Gulzar in Full bloom... Contd

By Super

It was ingenious to rhyme 'shaayari' with diary in Jaan-E-Mann.
Here was a film where the characters were very urban and well-educated in English. Their dialogues were studded with English, so once again, why should the songs be different?

Shirish Kunder's approach was unique - he was narrating a love story like animation, like a comic book, with images that stayed on. He used music in a very fresh way. For example, when each of the family members of the girl feel that she should marry one of the heroes he could have had various sequences about how they told the girl what they felt. But audio-visually he condensed it all into the song 'Kubool kar le...', which was like saying dialogues in songs.

Shirish had made a storyboard, and the lyrics flowed from there, with phrases like 'Shaadi ke liye agree nahin kiya...' and 'Taaron pe chalna-valna easy nahin...' In 'Humko maloom hai...' we had to condense a 10-minute scene into a few lines, to show that the girl's parents did not accept her man. I brought in intimacy with the words, 'Mom maani nahin, Dad naaraaz the...'. One of my fans told me that he realized that I had used English words weeks after listening to the song, because this is how we speak in real life! And tell me, can you think of a Hindi or Urdu word for a pullover, a diary or a note-book? With pullover the buck stops at sweater - which is also an English word!

Would you use English in your non-film shaayari?
I have used it. It is part of our natural way of expression. I do not see any compromise in aesthetics there. The borders between English and all our languages has been blurred anyway. Cup, glass, ticket, film, mummy, daddy - they are all English words. Should we translate coffee as 'maya' (liquor) or lawn as 'ghaas ka maidan' and call tennis as 'gend-balla'? I think that poetry must touch today's life and must reflect the era in which it is written.

That would mean that what was being done all these years was not very natural.
I agree - that was artificial language. A living language is always imbibing words from other languages, like English itself. Only a dead language can be a classic!
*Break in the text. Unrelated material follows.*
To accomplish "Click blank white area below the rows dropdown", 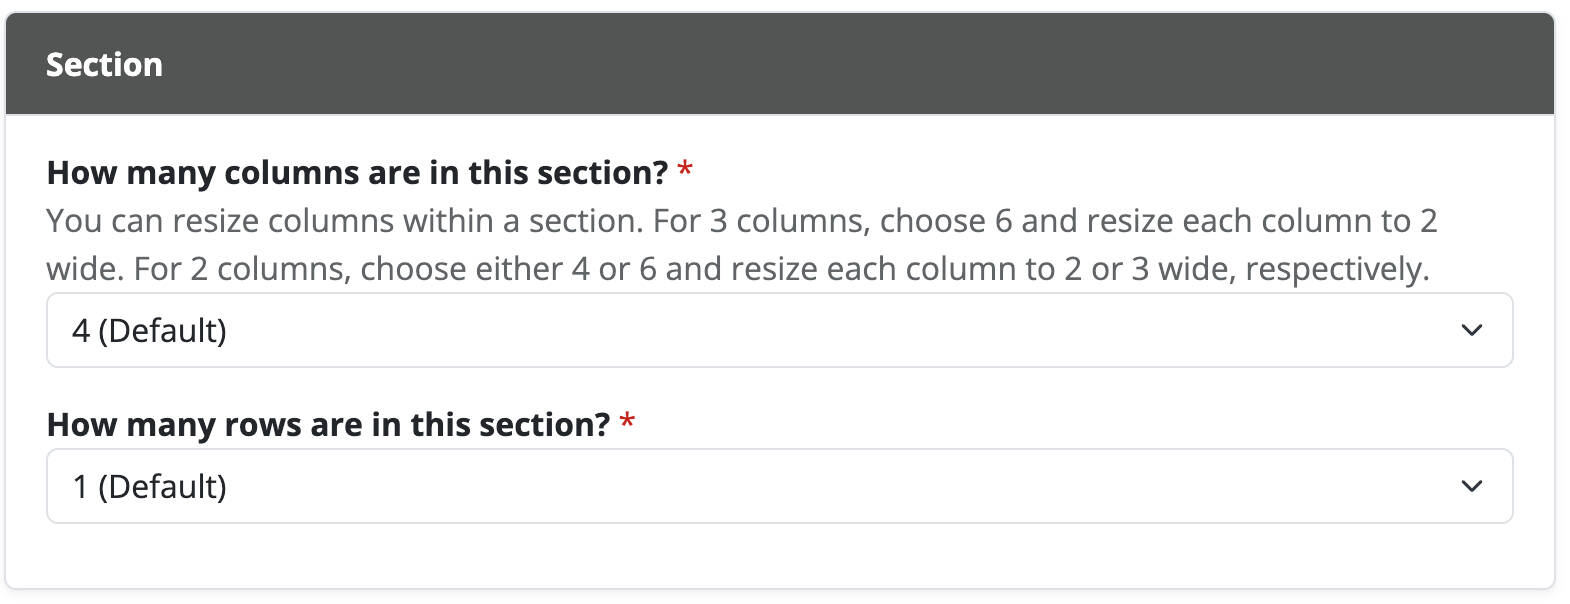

Your last four films show a synergy with young filmmakers and composers.
Yes, but I would prefer to point out that all four are completely different films where my language and styles are completely different from each other. There are lyricists who are known to be very good but write all kinds of subjects in the same language. I think that being different and variegated is even more important than just being a good poet!

You have always had an extraordinary result with A.R.Rahman, who unlike you barely knows Hindi and Urdu. How do you explain foolproof joint collaborations like Dil Se..., Saathiya and now Guru?
I think that music directors, like lyricists and singers, have a very keen sense of the most delicate tonal variations in sound. When we work together, I like to travel with my words as usual and he likes to travel with what he can do in music that is innovative. But the results come because both of us are travelling with the film.

Also, a quality that Rahman has is that he has totally changed the format of our songs - with him it is not necessary to have the conventional mukhda-antara-mukhda structure. His songs often run like a free verse poem, and free verse eminently suits me!

Guru is yet another example of how I mentally go and park myself into the character's psyche in a situation. Aishwarya Rai's song 'Barso re...' has all the images associated with a village. Abhishek Bachchan's songs have liberal Urdu and Persian as he has worked in Turkey, and I have maintained this even in their duets! In fact in one song the heroine even asks him in a line, 'Kyoon Urdu-Pharasi bolte ho?'

All these small nuances are not noticed most of the time and rob you of well-deserved appreciation.
How can I be in-your-face about it? It's all about being honest to your work.

From old-timers to R.D.Burman and then Anu Malik, Rahman and Vishal Bhardwaj you move one more generation ahead to Pritam in Just Married. How was the rapport there?
Pritam has a very strong sense of melody apart from his inclination for Western music. His music in this film is completely different from his normal scores. I have again gone with the story and even referred to snoring in one of the songs, because snoring as a daily quirk achieves importance when a boy and a girl in an arranged marriage go for a honeymoon!

What made me happy about Just Married is that my daughter Meghna is so much aware of small-town middle-class sensibilities after narrating an urban, upper-class story in Filhaal. She even made Pritam stick to the right instruments. Many years ago, when Jagjit Singh scored my Ghalib, I had asked him to ensure that no instruments that were not around in Ghalib's time should be employed.

How has the music of The Blue Umbrella shaped up?
I think that after Pancham, the only composer I know who is great at children's songs is Vishal Bhardwaj - they both share this childish streak. I have done a lot of work with him from dubbed animation films to Makdee and a Tom&Jerry series.

What is coming up next?
I am doing Shaad Ali's Jhoom Barabar Jhoom and an album for children.